--- Using the information ---
- a) List every cricketer named in the cricket post.
- b) Quote the cricket post from "Is this what critics" up to and including "a realistic expectation?".

--- Extract to read ---
Sunday, January 13, 2008

Corporate governance in cricket

The dust, it appears, will not settle on l’affaire SCG, not for the next few weeks at least, unless a decision is made on what Harbhajan Singh actually said, and what it means in different languages, societies and cultures, and to different arbiters, media personnel, bloggers and sundry other parties.

In the meantime, cricket continues in other parts of the world. After the aberration of the first test loss, South Africa pummelled West Indies in the next two to take the series. West Indian supporters would argue that a 2–1 score line is an upset result, and I for one would tend to accept that, especially considering my pre-series post.

A noticeable moment came up on the third (and what proved to be the final) day of the third test. After making a fluid if slightly chancy century, Marlon Samuels (who finally looks like shaking off the tag of a “nearly man”) was bowled by Dale Steyn. The delivery was an absolute beauty, pitching on off stump and straightening to beat the bat of a settled batsman. The stumps were rattled and the bowler, cock-a-hoop. But what followed is what I am referring to. Samuels, after the initial disappointment, actually looked towards the bowler and acknowledged the quality of the delivery with a nod of the head and a lift of the thumb.

Is this what critics of Australia and the SCG incidents talk of when they refer to “the spirit of the game”? Is this what they expect to see more of in the game? Is it a realistic expectation?

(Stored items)
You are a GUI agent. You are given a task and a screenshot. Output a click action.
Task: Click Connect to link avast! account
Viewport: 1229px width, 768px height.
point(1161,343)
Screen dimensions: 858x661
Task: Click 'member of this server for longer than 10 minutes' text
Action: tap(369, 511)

--- Solution set ---
- a) Harbhajan Singh, Marlon Samuels, Dale Steyn

- b)
Is this what critics of Australia and the SCG incidents talk of when they refer to “the spirit of the game”? Is this what they expect to see more of in the game? Is it a realistic expectation?